DOCUMENTAÇÃO

CONFERÊNCIA EPISCOPAL PORTUGUESA


MEDITAÇÃO SOBRE A VIDA


Com data de 5-III-04, os Bispos portugueses publicaram uma Nota Pastoral como contributo para uma reflexão cristã sobre o drama do aborto, que ultimamente tem interessado a opinião pública, nem sempre com uma perspectiva correcta.

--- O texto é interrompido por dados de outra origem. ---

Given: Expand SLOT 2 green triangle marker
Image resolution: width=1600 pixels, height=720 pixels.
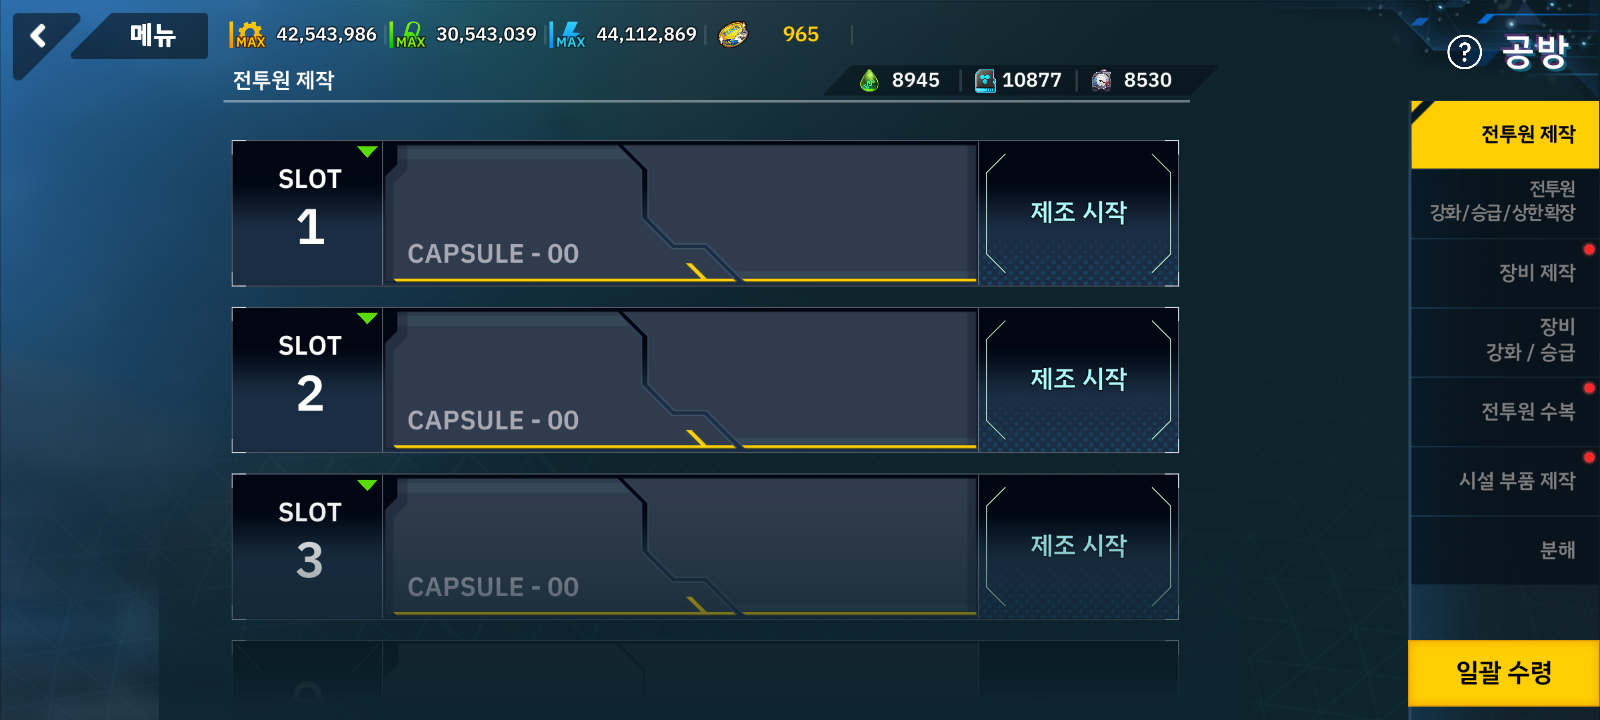Looking at the screenshot, I should pyautogui.click(x=367, y=319).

Transcrevemos a seguir um excerto muito ilustrativo.


Servidores da vida

5. A paternidade e a maternidade são a primeira expressão deste serviço da vida. Ao homem e à mulher foi dado por Deus esse dom maravilhoso de serem colaboradores do Criador na comunicação da vida. O acto de procriar é um serviço à vida, que origina uma exigência de serviço a essa vida, enquanto pais e filhos coexistirem neste mundo. Como são maravilhosos os testemunhos de tantas mulheres mães, que se sujeitam a todos os sacrifícios para salvarem a vida dos seus filhos, em maternidades de risco; e da generosidade abnegada dos pais que sofrem e lutam para que os seus filhos vivam e cresçam na vida! O amor de pai e de mãe é um valor fundador da dignidade humana. Isso torna mais dramática a fraqueza daqueles e daquelas que abandonam os seus filhos ou mesmo os impedem de nascer.

O ideal do serviço à vida exprime o que de mais nobre e generoso existe na missão da Igreja. São páginas grandiosas, tantas vezes silenciosas, escritas no «livro da vida» por quantos se dedicam aos seus irmãos, doentes, pobres e marginalizados, idosos, crianças abandonadas. É a mão amiga que se estende à mãe em dificuldade, ou se oferece generosamente para colaborar com os pais na educação dos seus filhos. Toda a missão da Igreja é uma missão para a vida e pela vida.


O drama do aborto

6. Devido à actualidade e à gravidade do tema, não podemos deixar de lhe fazer uma referência especial nesta «meditação sobre a vida». É um drama antigo. Tal como outras manifestações de violência e de desrespeito pela vida do próximo, o drama do aborto coexiste com a dignidade da vida, sobretudo com a grandeza do dom de a poder comunicar. O que é relativamente novo, mas realmente um retrocesso, é a tentativa de o «normalizar», tirando-lhe a gravidade ética de que se reveste, porventura considerá-lo um direito da mulher-mãe.

Há um aspecto em que facilmente todos se põem de acordo: a dramaticidade de que se reveste o aborto nas sociedades contemporâneas. O sofrimento espiritual provocado na mulher que aborta, esse existe em todas as circunstâncias.

Estamos de acordo que toda a sociedade se deve empenhar, por todos os meios legítimos ao seu alcance, para erradicar este drama. Mas pensamos, em nome do carácter sagrado da vida e da dignidade da mulher, que a legalização do aborto não é o caminho. Não se constrói uma sociedade justa sobre a injustiça. Em nenhum momento podemos esquecer que a vida é o primeiro fundamento da ética.


O aspecto crucial

7. O ponto crucial de toda a polémica acerca da legalização do aborto consiste nisto: o embrião humano e o feto são ou não um ser humano desde o primeiro momento? Todos os defensores das leis abortistas se desdobram em explicações justificativas, dando a entender que nas primeiras semanas o feto não é uma pessoa humana. Recorrem mesmo à filosofia de inspiração cristã que define a pessoa como uma capacidade de relação, para afirmarem que só estamos perante uma pessoa humana quando é clara a sua capacidade de relação.

Quem não for capaz de escutar a Palavra da Bíblia e da Igreja, ao menos ouça a ciência, que tão maravilhosos progressos fez no campo da genética. Esta torna-se uma questão cada vez mais indiscutível do ponto de vista científico. São os cientistas quem o afirma: desde os primeiros momentos, estabelece-se uma relação vital, que se desenvolve progressivamente, entre o feto e a mãe, afirmando assim a sua alteridade em relação à própria mãe. O Papa afirma claramente: «O ser humano deve ser respeitado e tratado como uma pessoa desde a sua concepção e, por isso, desde esse momento, devem-lhe ser reconhecidos os direitos da pessoa, entre os quais e primeiro de todos, o direito inviolável de cada ser humano inocente à vida» (Evangelium vitae, n. 60).

No estádio actual da ciência, começa a ser incompreensível que um «Estado de Direito», cuja essência é a defesa e a promoção da vida, não tenha uma posição oficial em relação a esta questão. Para nós ela é clara: sempre que uma pessoa tem de tomar uma decisão, seja ela qual for, acerca do aborto, toma uma decisão, na responsabilidade da sua liberdade, acerca da vida ou da morte de um ser humano, que por estar no início da caminhada da vida, tem direito a que o deixem e ajudem a percorrer esse caminho.